I'm now starting a self-imposed ban on listening to the album, so as to not overdo it too much so early on. Regardless, I can still hear The four of us are dead playing over and over again in my head. This is a strong candidate for my favourite NIN song ever. It made me think of what the Cure should be writing.

Each track in this release (like each of the 36 tracks in the last album) have their own unique embedded picture in them. There is scant software in Debian that can handle these, unfortunately. I think "tagtool" can add and remove art. Amarok copes admirably. Rhythmbox doesn't, unless you apply this patch, which is stagnating in gnome's BTS, unfortunately. For the lazy (with 32bit x86), here's a tarball of a recent-ish rhythmbox rebuilt with this patch. I'd supply a Debian package but I didn't feel like building the documentation at the time.

I haven't found a single program for the n800 that can handle the artwork.

Category: /media/music

Fri, 19 Oct 2007

14:42: Editors, Newcastle, 2007/10/19

P1000216

Last night I saw the Editors perform at the Academy in Newcastle. Tickets for the gig sold out a while ago, but I managed to pick up three for £15 on Ebay. Last minute bargain!

The touts were asking or offering £10 for tickets on the door (I'm not clear on whether they were offering that, I did ask but I think he might have confused me with a buyer). If it was £10 I could have sold both my spares for more than I paid for all three.

P1000229

I thought the gig was excellent. It was the most packed I've ever seen the venue. I brought my dad along and he enjoyed himself too.

Category: /media/music

Tue, 03 Apr 2007

14:09: DFA

I'm well behind the curve here, but Death From Above 1979 is the coolest thing I've heard in a long time.

Category: /media/music

Thu, 08 Jun 2006

22:12: Jon on Radio 1

I've ranted about AFI on-and-off ever since they moved from Nitro records (here's one such example). Their last album is in much the same vein as the penultimate one: meaning bland, chart-friendly and utterly different to their older stuff.

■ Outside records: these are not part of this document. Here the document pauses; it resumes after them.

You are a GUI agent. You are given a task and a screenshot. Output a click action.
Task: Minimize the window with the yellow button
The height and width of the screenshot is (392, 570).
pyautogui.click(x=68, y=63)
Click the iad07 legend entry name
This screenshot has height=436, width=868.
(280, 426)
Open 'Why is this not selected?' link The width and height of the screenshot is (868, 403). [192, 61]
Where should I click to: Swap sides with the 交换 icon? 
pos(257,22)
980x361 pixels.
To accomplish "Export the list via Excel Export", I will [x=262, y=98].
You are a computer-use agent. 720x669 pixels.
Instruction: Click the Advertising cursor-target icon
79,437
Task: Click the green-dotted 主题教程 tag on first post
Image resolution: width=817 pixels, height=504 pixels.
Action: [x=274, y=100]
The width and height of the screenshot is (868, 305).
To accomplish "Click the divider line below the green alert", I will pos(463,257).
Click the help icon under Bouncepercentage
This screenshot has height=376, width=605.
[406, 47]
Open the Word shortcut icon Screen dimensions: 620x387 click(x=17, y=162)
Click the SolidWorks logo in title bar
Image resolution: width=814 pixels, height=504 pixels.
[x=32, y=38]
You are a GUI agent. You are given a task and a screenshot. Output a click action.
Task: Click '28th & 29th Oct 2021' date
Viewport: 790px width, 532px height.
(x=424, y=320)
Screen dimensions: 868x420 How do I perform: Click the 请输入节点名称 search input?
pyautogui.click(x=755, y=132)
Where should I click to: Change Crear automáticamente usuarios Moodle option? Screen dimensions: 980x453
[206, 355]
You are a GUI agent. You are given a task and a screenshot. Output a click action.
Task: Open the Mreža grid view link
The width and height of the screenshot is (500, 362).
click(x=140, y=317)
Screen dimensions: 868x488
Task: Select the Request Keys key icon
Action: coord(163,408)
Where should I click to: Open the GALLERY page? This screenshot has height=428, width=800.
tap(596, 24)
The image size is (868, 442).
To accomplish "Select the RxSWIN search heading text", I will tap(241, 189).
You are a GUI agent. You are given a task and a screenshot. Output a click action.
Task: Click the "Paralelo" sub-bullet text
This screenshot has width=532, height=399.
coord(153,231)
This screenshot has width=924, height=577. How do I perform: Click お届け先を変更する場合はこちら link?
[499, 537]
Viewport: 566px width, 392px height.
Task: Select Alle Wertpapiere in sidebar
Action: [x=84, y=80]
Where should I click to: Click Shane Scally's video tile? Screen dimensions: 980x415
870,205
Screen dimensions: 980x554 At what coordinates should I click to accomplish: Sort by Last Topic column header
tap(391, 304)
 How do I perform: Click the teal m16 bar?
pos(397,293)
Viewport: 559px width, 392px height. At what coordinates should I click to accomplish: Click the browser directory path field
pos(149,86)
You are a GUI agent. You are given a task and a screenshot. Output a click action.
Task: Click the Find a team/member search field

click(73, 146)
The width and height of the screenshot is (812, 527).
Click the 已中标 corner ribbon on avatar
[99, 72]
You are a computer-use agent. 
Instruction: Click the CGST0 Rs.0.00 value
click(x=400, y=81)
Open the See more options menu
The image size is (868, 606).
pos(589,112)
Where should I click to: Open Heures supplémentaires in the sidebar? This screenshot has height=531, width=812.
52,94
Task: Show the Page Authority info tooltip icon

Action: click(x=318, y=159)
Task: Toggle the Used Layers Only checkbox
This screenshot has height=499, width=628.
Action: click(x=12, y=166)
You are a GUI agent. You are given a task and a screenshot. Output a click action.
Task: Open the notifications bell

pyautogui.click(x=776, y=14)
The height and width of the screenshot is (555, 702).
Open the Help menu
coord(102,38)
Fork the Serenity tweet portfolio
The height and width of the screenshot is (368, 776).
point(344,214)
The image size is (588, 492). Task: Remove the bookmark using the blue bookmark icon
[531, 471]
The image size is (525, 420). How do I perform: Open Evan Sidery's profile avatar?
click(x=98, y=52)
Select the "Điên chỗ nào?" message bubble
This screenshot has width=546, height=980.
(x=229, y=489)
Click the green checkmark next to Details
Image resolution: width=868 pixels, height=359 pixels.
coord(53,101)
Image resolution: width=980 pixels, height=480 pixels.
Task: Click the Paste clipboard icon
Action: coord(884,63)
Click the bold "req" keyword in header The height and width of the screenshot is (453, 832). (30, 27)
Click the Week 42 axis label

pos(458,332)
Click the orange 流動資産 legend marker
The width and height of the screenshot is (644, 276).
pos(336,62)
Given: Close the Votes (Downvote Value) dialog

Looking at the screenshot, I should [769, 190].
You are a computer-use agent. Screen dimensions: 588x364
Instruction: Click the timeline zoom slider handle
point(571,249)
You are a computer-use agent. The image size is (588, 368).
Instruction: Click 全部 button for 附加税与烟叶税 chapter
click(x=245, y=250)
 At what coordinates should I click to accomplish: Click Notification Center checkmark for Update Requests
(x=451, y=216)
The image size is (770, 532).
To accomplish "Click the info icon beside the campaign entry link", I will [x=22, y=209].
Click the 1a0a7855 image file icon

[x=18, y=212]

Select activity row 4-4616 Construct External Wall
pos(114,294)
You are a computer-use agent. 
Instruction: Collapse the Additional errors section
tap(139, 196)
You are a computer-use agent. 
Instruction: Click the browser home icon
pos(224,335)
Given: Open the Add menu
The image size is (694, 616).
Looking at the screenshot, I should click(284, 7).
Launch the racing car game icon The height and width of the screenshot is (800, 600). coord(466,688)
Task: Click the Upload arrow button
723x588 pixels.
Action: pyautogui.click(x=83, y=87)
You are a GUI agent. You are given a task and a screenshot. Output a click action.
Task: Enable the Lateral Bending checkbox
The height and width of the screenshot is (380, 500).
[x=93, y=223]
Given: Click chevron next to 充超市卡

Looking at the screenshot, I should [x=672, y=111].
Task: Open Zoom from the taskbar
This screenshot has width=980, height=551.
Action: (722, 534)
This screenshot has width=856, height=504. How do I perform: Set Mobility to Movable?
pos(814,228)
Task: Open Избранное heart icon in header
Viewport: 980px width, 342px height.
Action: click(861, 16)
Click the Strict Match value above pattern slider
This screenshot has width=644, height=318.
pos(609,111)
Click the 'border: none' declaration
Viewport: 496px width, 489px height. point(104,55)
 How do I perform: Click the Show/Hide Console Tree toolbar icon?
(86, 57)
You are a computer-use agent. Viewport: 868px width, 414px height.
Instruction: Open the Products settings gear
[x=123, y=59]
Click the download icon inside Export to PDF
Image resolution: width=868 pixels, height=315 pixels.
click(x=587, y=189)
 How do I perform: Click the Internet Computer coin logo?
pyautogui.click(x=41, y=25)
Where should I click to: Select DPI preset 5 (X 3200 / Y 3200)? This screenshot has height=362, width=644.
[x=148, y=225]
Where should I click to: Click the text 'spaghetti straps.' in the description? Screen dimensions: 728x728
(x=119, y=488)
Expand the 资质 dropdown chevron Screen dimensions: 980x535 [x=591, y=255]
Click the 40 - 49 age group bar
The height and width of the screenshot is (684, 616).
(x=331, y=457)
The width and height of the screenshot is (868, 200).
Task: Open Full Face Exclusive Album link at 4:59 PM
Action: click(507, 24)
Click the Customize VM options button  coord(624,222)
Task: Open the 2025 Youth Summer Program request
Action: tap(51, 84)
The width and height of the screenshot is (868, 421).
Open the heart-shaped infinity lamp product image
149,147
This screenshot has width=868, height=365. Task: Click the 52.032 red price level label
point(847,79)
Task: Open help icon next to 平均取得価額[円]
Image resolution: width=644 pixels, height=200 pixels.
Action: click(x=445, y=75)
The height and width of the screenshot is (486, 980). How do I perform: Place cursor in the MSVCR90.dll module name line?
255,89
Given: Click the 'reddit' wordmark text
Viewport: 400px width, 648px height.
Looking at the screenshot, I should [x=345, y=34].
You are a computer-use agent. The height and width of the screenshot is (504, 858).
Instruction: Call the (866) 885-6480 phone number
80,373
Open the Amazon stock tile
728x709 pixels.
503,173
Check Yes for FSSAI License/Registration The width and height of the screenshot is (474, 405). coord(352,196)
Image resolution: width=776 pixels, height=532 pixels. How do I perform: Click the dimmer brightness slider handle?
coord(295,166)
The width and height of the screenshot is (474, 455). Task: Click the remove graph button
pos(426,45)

On hearing their single on Radio 1 on the way home, I texted in a small rant to the DJ Zane Lowe. He read my text and discussed the matter on-air. Here's a sample: afi-jon-radio1.ogg, 461K. Sorry if you can't play Vorbis files, I gave up trying to encode it as something else.

Category: /media/music

Sat, 11 Mar 2006

16:57: Nitro records

For the last few months, Nitro Records have had a broken online shop. They seem to be outsourcing to a company called cinderblock.

The trouble is, if you click-through to the shop, you can buy clothing or accessories - but no music.

I remember mailing them about this ages ago and it's still broken.